_Excerpt provided_

By Kristina Horton Flaherty
Staff Writer

San Francisco attorney Shannan Wilber has toured juvenile detention facilities nationwide and talked to children in custody. She has seen some youngsters, clad only in underwear, locked up in small, packed cells for 24 hours a day. She has seen broken windows, faulty plumbing and extreme temperatures.

San Francisco attorney Shannan Wilber
Wilber

"Sometimes," she recalls, "it was really shocking."

It also fueled Wilber's push for change. For more than a decade, in various jobs, Wilber has helped hundreds of foster children, abused youngsters and teenagers in custody, either representing them directly or fighting for broad-based systemic reform.

For her efforts, the children's advocate has been selected, along with Kentucky attorney Kim Brooks, to receive the American Bar Association Livingston Hall Juvenile Justice award this month at the ABA's annual meeting in San Francisco.

As it turns out, Wilber and Brooks even worked together once in the mid-1990s on a federal class action lawsuit (Doe v. Younger) that successfully challenged the conditions and practice of detaining children at an adult jail in Kentucky. The suit, which sparked statewide reform, was just one of Wilber's efforts to improve the lot of children who wind up in state custody.

"These are really forgotten kids," Wilber says. "I'm proud and honored to have the opportunity to have worked on behalf of those kids, to give them a voice."

Wilber's interest in helping families and children goes back decades. As a social worker in the late 1970s, she worked in domestic violence programs and at a group home for young children. But after a few years, she says, she felt as though she wasn't making a difference. So, "sort of on a whim," she wound up in law school and found her niche.

Fresh out of Santa Clara University School of Law in the mid-1980s, she spent two years as a clerk for California Supreme Court Justice Allen E. Broussard and little more than a year at Morrison and Foerster. But then she was offered the chance to help launch a legal and social services program for children — Legal Advocates for Children & Youth (LACY) — in Santa Clara County.

_Tasks to complete_
1. Reproduce the passage of the Shannan Wilber profile from "Fresh out of" up to and including "Santa Clara County.".
2. Answer these questions from the Shannan Wilber profile:
(a) Which law school did Wilber graduate from?
(b) Which Kentucky attorney was chosen for the award along with Wilber?
(c) What was Wilber's job in the late 1970s?

_Recorded data_
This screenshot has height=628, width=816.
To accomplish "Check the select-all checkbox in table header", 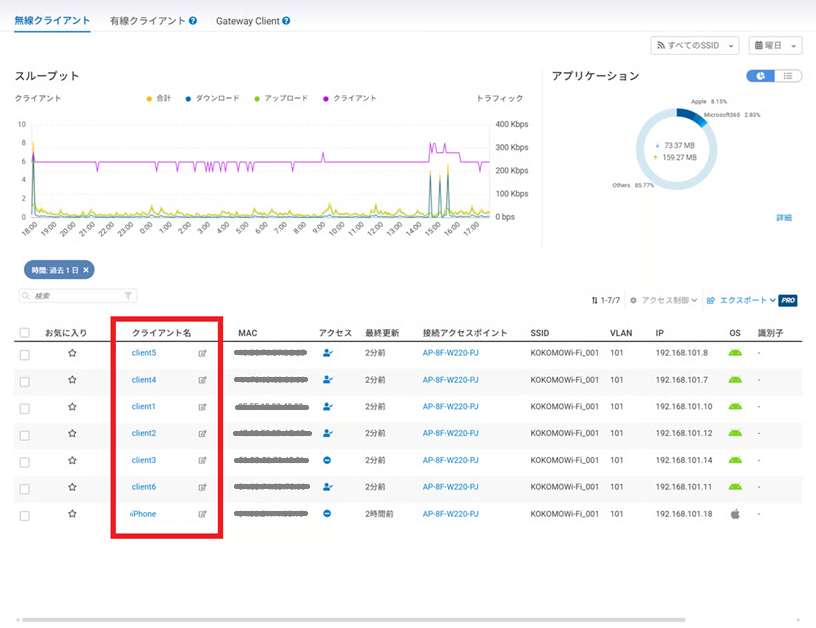I will point(24,332).
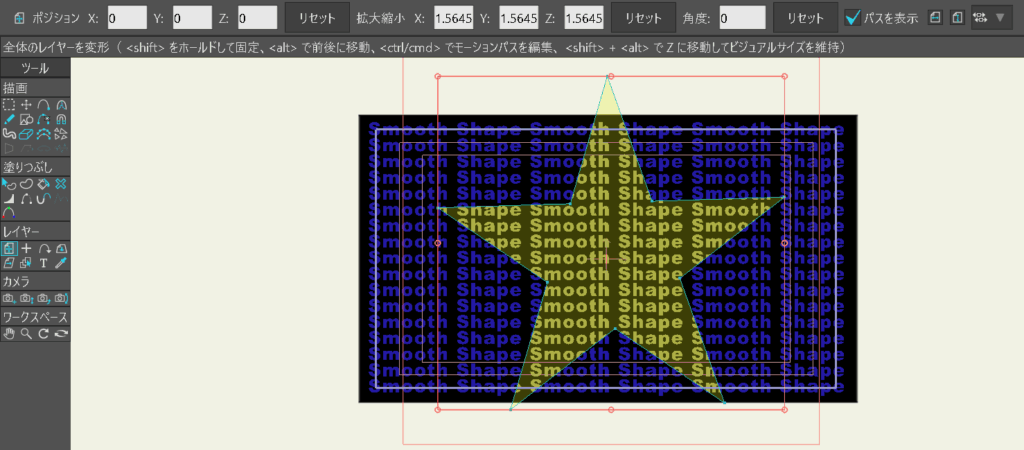Image resolution: width=1024 pixels, height=450 pixels.
Task: Select the Select Points dashed-rectangle tool
Action: (9, 105)
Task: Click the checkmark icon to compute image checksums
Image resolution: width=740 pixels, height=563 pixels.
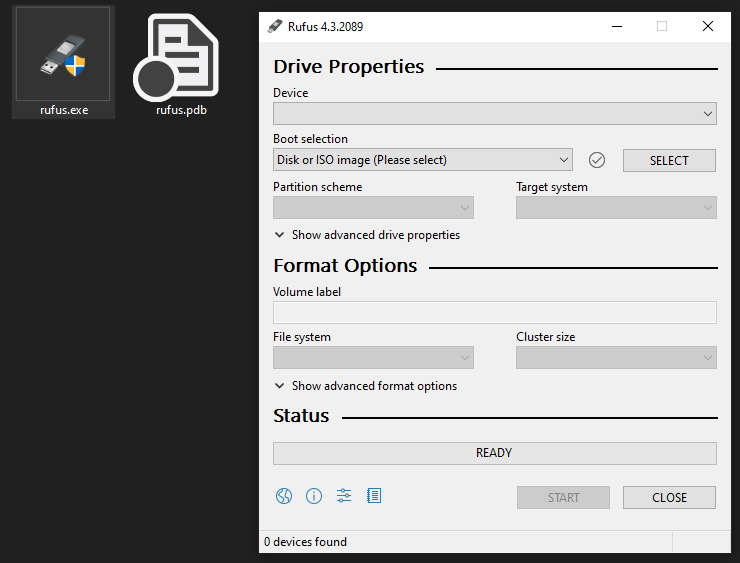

_Answers to each task_
1.
Fresh out of Santa Clara University School of Law in the mid-1980s, she spent two years as a clerk for California Supreme Court Justice Allen E. Broussard and little more than a year at Morrison and Foerster. But then she was offered the chance to help launch a legal and social services program for children — Legal Advocates for Children & Youth (LACY) — in Santa Clara County.

2.
(a) Santa Clara University School of Law
(b) Kim Brooks
(c) Social worker